── Supplied text
Outright sale alternative

(161) A second serious alternative would have been an outright sale of both building and land. The crucial question is whether such a sale would have been more beneficial.

7.3.2.1.   

Assessment in the light of the 1997 and 2007 valuations

(162) In attempting to compare the value of the sale-and-lease-back transaction for NEUWOGES and the benefits it could have obtained from an outright sale, the crucial question is what price NEUWOGES could have obtained from a ‘normal’ sale. The two valuations, from 1997 and 2007, have a certain role to play in this context.
(163) NEUWOGES commissioned the two studies for the purpose of estimating the 1997 value of the property (buildings and land) in question. One study was carried out by an in-house expert in 1997, and the other retrospectively by an independent expert in 2007. The 1997 valuation estimated the value at EUR […], whereas the 2007 study resulted in an estimate of EUR […](107). Both studies included separate valuations of the buildings (1997: EUR […]; 2007: EUR […]) and the land (1997: EUR […]; 2007: EUR […]). Both studies are based on essentially the same methodology, the gross rental method (
Ertragswertverfahren
).
(164) The Commission considers that, since the 2007 valuation was prepared only after the sale-and-lease-back transaction took place, it cannot be relied upon for determining the value of the property in 1997, as known to NEUWOGES at the time. NEUWOGES could not, then, have based its decision on whether or not to engage in the sale-and-lease-back transaction with BAVARIA on the retrospective 2007 valuation.
────
── Collected data
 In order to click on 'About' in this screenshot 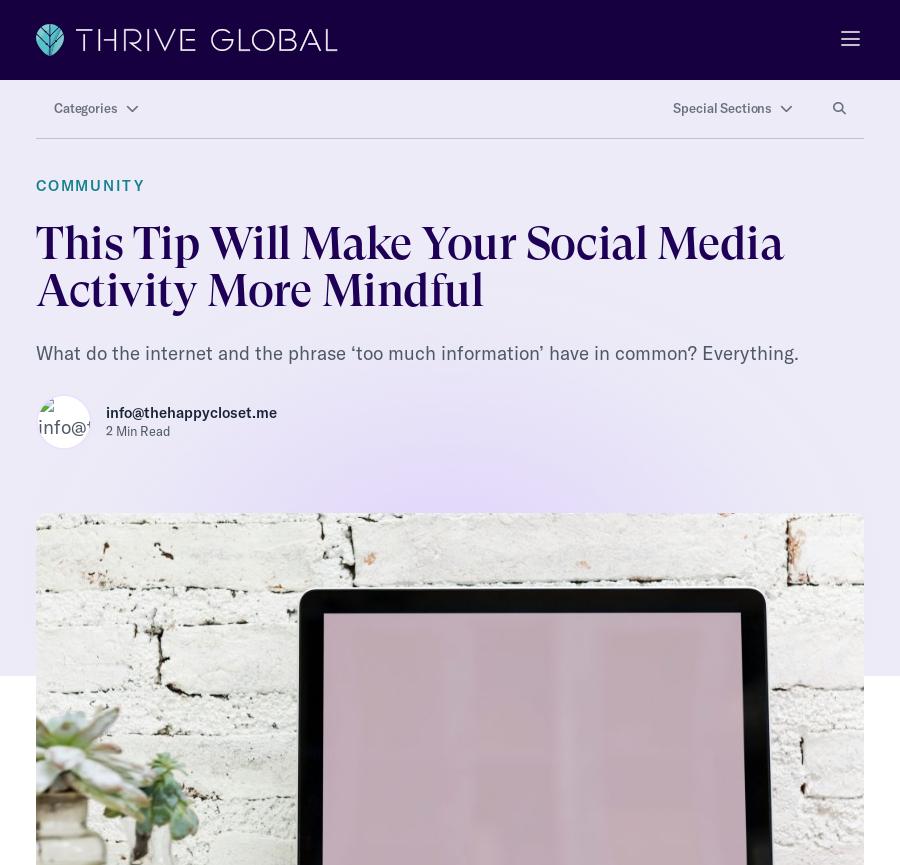, I will do `click(35, 846)`.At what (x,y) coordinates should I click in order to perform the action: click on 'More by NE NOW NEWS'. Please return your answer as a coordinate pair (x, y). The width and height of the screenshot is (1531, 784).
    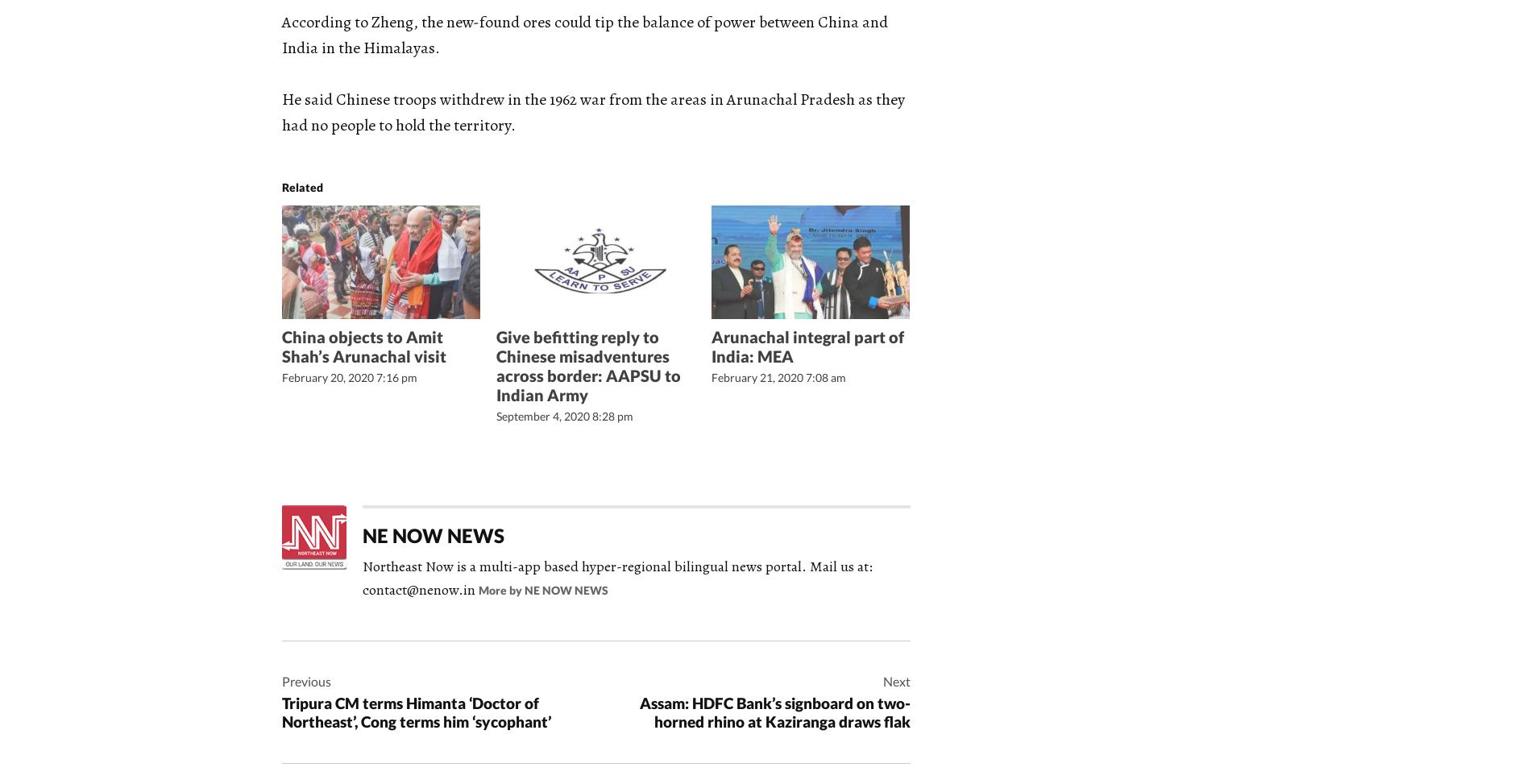
    Looking at the image, I should click on (543, 589).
────
Problem set
a. Answer these questions about the NEUWOGES property valuation text:
(i) Who carried out the 1997 valuation?
(ii) Which method did both valuations use?
(iii) Why does the Commission consider that the 2007 valuation cannot be relied upon?
b. Continue the NEUWOGES property valuation text from its last sentence.
The lines that come after the NEUWOGES text have nothing to do with it.

Answer list
a.
(i) An in-house expert carried out the 1997 valuation.
(ii) Both used the gross rental method (Ertragswertverfahren).
(iii) It was prepared only after the sale-and-lease-back transaction took place, so it cannot show the property's value in 1997 as NEUWOGES knew it at the time.

b.
(165) At the same time, the Commission considers that the 1997 valuation is not a reliable indicator either of the value of the property in 1997, as known to NEUWOGES at that time, since the formal investigation procedure has revealed that NEUWOGES’ management was well aware that the 1997 valuation was unreliable at the time at which it entered into the contracts under investigation. The following observations are instructive:
(a) Rent
The 1997 valuation assumes rent levels of between EUR […] and EUR […] per m
2
. At the same time, the first rent table for the City of Neubrandenburg, valid from 1 January 1998 onward and based on 1997 data, indicated average rent levels for modernised apartments of between EUR 3,90 and EUR 4,38 per m
2
. NEUWOGES, as a large real-estate company active in Neubrandenburg, would necessarily have been aware of the average rent levels in the city, and ought therefore to have based its evaluation of the property on this data. Indeed, the sale-and-lease-back contract envisaged average rent levels of EUR […] per m
2
for the period after modernisation (i.e. from 1999 onwards and thus two years later than the data underlying the first rent table). This figure was in line with the rent table.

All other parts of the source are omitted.